- Aperture: f/2.8
- Focal Length: 200mm
- ISO: 1250
- Shutter: 1/250 sec
- Camera: NIKON D1H
Tuscaloosa, Alabama
I didn’t notice it while I was standing on the field — this player was only a few feet from me with the word “Dad” emblazoned across his left shoulder. If I had been more observant, I might have asked about it, found the story behind the story.
Instead I was watching another “Dad,” the paper’s chief photographer, pacing the sidelines, alternating between shooting the action and training his Canon on the dark edges of the bleachers, looking for his daughter and her Homecoming date. Her first date.
It’s going to be fun to see him adjust as his little girl slides into adulthood. He’s the kind of dad who will secretly grimace if her makeup is a little too heavy and march her back to her room to change if her skirt is too short. The kind who will pretend to be asleep when she comes home but will have his eyes peeled to the ceiling, making sure the goodnight kiss doesn’t take longer than a peck on the cheek should take.
A girl judges herself by the reflection she sees in her parents’ eyes, with her mother teaching her how to love and her father teaching her how to be loved.

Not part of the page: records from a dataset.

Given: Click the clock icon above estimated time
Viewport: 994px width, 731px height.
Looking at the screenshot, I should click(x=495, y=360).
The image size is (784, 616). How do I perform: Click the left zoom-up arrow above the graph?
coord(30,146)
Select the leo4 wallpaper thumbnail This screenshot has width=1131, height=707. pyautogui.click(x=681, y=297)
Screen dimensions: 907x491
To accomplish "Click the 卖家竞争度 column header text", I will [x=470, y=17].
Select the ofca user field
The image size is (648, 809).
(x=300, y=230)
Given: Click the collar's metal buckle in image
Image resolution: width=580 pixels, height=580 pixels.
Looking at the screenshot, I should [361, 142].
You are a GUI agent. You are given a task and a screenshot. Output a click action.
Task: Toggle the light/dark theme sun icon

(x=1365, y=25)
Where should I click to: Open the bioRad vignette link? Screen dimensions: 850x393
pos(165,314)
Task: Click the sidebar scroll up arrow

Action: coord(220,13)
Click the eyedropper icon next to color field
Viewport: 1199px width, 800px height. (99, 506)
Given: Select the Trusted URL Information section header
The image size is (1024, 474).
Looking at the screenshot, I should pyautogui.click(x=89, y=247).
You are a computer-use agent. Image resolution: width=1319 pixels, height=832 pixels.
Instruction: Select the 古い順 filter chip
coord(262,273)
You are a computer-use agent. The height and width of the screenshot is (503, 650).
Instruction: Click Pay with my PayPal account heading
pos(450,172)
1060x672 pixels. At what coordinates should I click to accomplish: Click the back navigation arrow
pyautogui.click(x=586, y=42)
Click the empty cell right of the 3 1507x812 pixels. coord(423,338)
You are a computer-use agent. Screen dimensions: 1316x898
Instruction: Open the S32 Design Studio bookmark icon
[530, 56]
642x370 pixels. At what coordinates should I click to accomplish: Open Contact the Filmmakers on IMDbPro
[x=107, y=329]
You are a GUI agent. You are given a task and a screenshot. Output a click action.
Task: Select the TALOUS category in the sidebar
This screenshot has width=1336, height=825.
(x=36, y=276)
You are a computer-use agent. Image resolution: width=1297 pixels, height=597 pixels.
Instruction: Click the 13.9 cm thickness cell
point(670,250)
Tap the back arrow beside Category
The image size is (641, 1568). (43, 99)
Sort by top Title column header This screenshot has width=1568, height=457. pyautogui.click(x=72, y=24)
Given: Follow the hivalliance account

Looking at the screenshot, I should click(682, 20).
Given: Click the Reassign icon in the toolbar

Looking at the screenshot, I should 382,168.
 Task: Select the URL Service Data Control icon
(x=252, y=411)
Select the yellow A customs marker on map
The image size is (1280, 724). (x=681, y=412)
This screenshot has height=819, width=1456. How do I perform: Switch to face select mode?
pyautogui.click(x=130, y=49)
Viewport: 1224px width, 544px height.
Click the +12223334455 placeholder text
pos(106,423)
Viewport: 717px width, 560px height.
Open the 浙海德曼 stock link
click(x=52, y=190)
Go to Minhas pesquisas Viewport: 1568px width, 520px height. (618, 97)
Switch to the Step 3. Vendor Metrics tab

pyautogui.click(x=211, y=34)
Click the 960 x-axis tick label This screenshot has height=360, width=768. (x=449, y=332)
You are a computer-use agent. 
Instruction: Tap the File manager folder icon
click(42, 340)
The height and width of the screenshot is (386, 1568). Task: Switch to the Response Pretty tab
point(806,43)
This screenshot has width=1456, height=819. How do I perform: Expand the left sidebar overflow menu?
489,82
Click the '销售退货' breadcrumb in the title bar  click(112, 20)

All too soon, he’ll be walking her down the aisle, inwardly crying, outwardly smiling as he hands her off to a boy who he’ll make promise to cherish her forever — lest he be forced to break the poor sod’s legs if he doesn’t.
It’s midnight tonight and I haven’t heard my daddy’s voice in 16 years, but the things he taught me shadow my life, emblazon their own scar across my heart. He taught me to scorn love, because it will not last. He taught me to hate commitment, because it is only a trap. He taught me to fear abandonment, because it opened a chasm of chaos. He taught me to doubt myself, because I was not worthy.
I don’t know the story of this football player and his dad. I wish I did. And I don’t really know our chief photographer’s daughter, not very well anyway. But I know that her pictures are all over his desk, along with those of her brother and her mom. I know that his eyes sparkle when he says her name. And I know that her daddy loves her. So much that it makes my own heart ache sometimes with a peculiar mixture of awe and envy.
By now, she’s tucked safely into her bed, this first milestone passed with what I hope were flying colors. The pleasant dreams, I will leave with her. The tears that fall tonight are all mine.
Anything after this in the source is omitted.